Il linguista e studioso del Mit Noam Chomsky ha un’idea molto precisa sul funzionamento dell’informazione e della manipolazione del consenso nelle democrazie. Lo esprime in un libro del 1988: idee datate o ancora attuali?

I giornali? Sono solo propaganda. Non lo dice Matteo Salvini, ma Noam Chomsky, linguista, filosofo, polemista anarchico. Per essere più precisi, almeno “negli Usa, la funzione primaria dei media è mobilitare supporto verso gli interessi particolai che dominano il governo e il settore privato”. Così diceva nel 1988, quando scriveva la Fabbrica del consenso (in inglese: Manufacturing Consent). E forse, anche se sono passati trent’anni, poco è cambiato: i meccanismi che lui e il suo co-autore Edward S. Herman identificano come “istituzioni ideologiche potenti ed efficaci, in grado di svolgere una funzione di propaganda a supporto del sistema” sono sempre là, forse un po’ in crisi, ma ancora vivi.

E questi meccanismi, definiti da Chomsky i cinque filtri, sono sempre gli stessi. Uno è la proprietà dei mezzi di informazione, e cioè la logica di profitto dietro all’informazione stessa. Segue la questione della pubblicità: i media vendono informazioni al lettore, ma anche lettori alla pubblicità. Quando una persona smette di essere un cliente e diventa una merce?

Il terzo filtro è la sfida al potere, che nei media è inesistente o fittizia. “Il sistema ne incoragia la complicità. Il governo, le grandi aziende e istituzioni sanno come influenzare i giornali: li riforniscono di scoop e di interviste con presunti esperti. E diventano così cruciali”. Chi volesse davvero sfidare il potere, finirà ai margini.

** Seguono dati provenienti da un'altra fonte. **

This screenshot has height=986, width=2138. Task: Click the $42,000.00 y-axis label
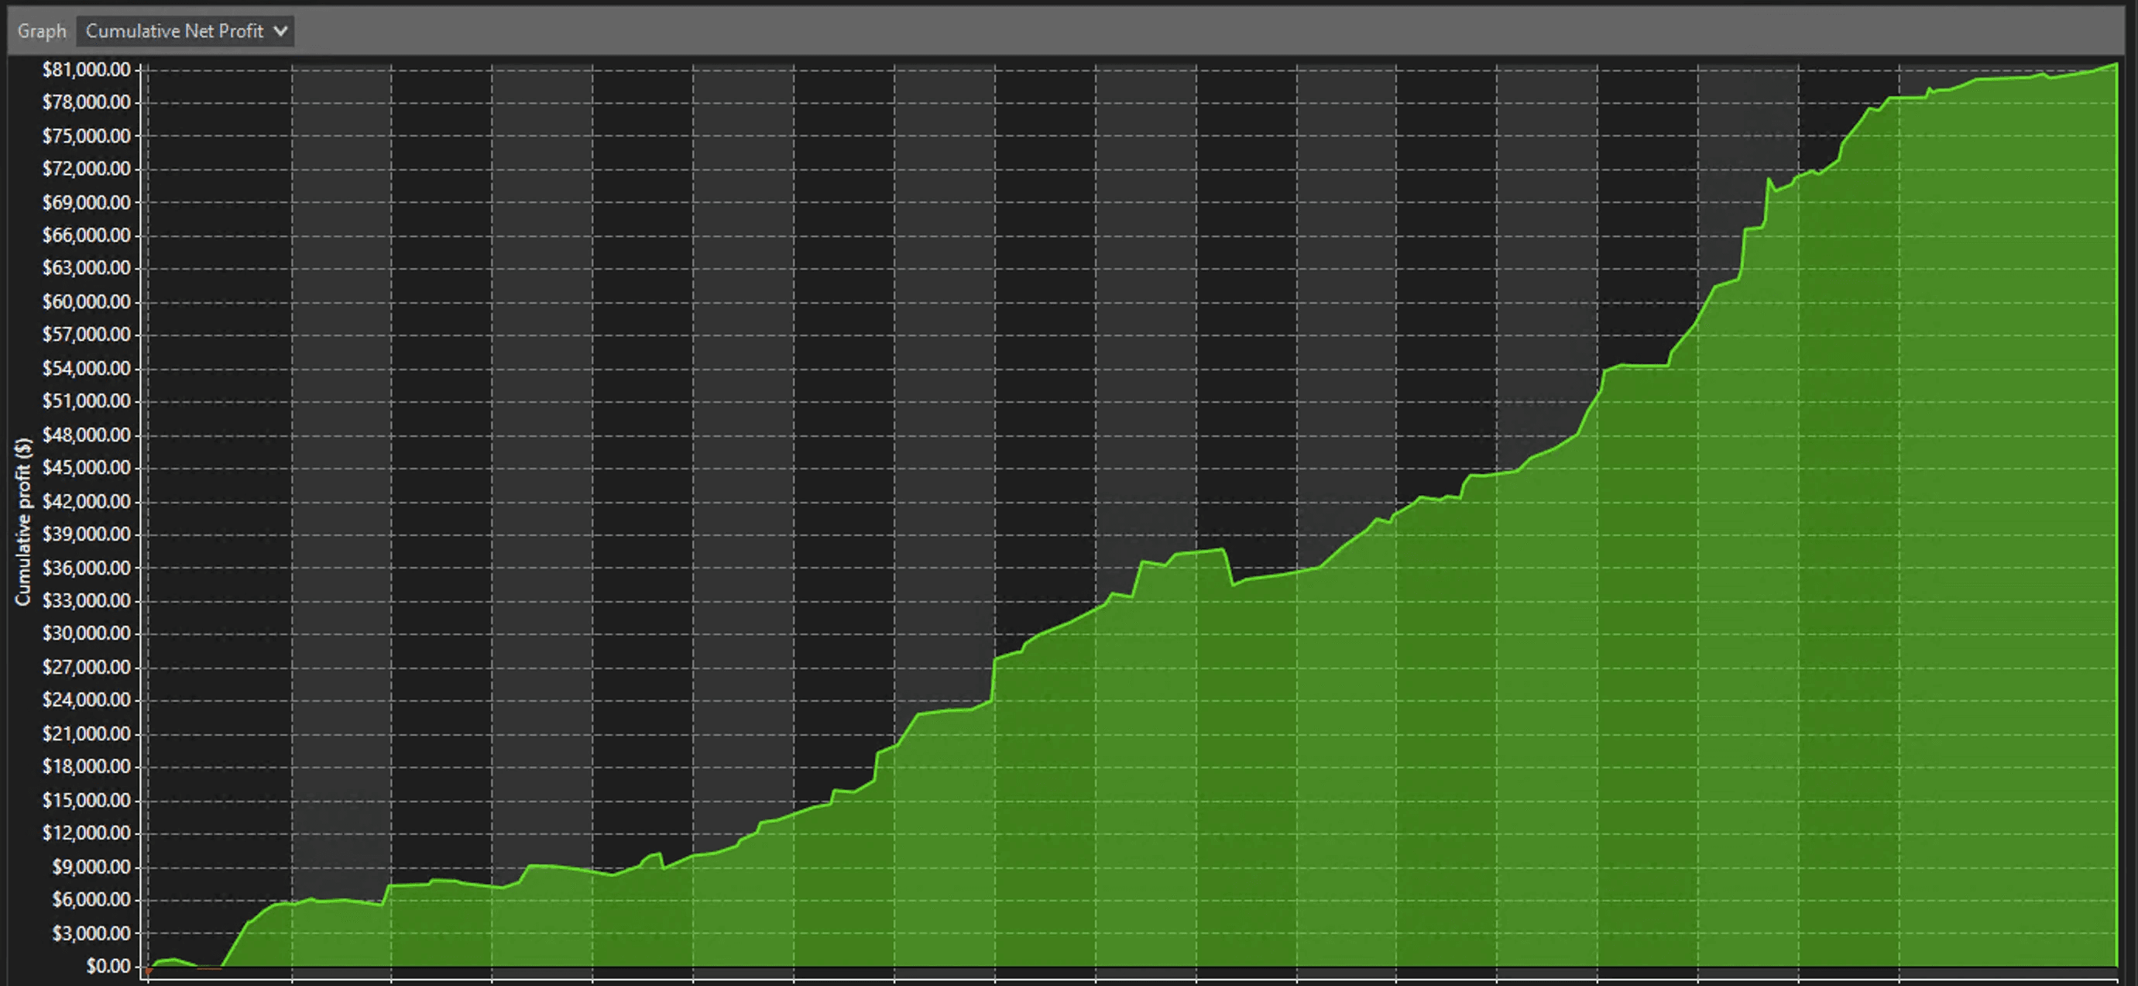pyautogui.click(x=86, y=501)
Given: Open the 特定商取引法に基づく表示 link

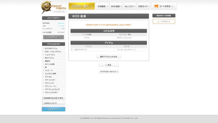Looking at the screenshot, I should click(x=54, y=98).
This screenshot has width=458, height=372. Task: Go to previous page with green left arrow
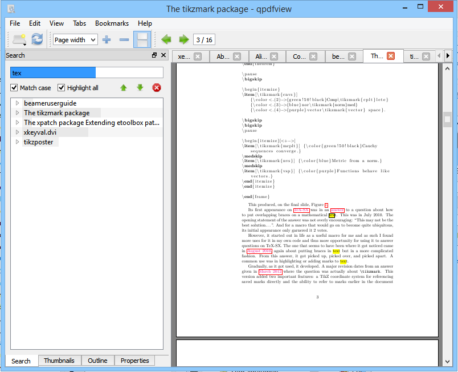[166, 39]
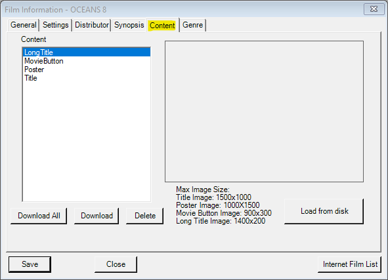Select the highlighted Content tab
The image size is (388, 280).
click(162, 25)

Il “fattore contraerea” è il quarto filtro: quando c’è una notizia da non far circolare, si mette in moto la macchina del fango. Giornali che screditano le fonti, storie che vengono censurate, altri argomenti portati avanti. Se non si vuole parlare di una cosa scomoda, i modi sono tanti. Infine, il “Nemico Comune”: i media cercano (e trovano sempre) un obiettivo, un nemico contro il quale indirizzare strali e accuse. Il consenso si costruisce così, in primo luogo: con una contrapposizione noi/loro. Prima era il comunismo, poi i terroristi, poi i migranti. Con la paura (degli altri) vincono tutti.

Il testo di Chomsky, nonostante le vedute molto critiche sul mondo dell’informazione, è senza dubbio interessante. Per chi non avesse tempo e modo di leggerlo, può sempre guardare questo video. È un estratto di un film più lungo (e più vecchio) realizzato da un gruppo di fan sfegatati nel 1992. In pillole, racconta la teoria dei filtri e spiega le idee di Chomsky sui media. Saranno datate, saranno anche meno sconvolgenti rispetto a una volta, ma rimangono interessanti. Anche solo per farsi un’idea.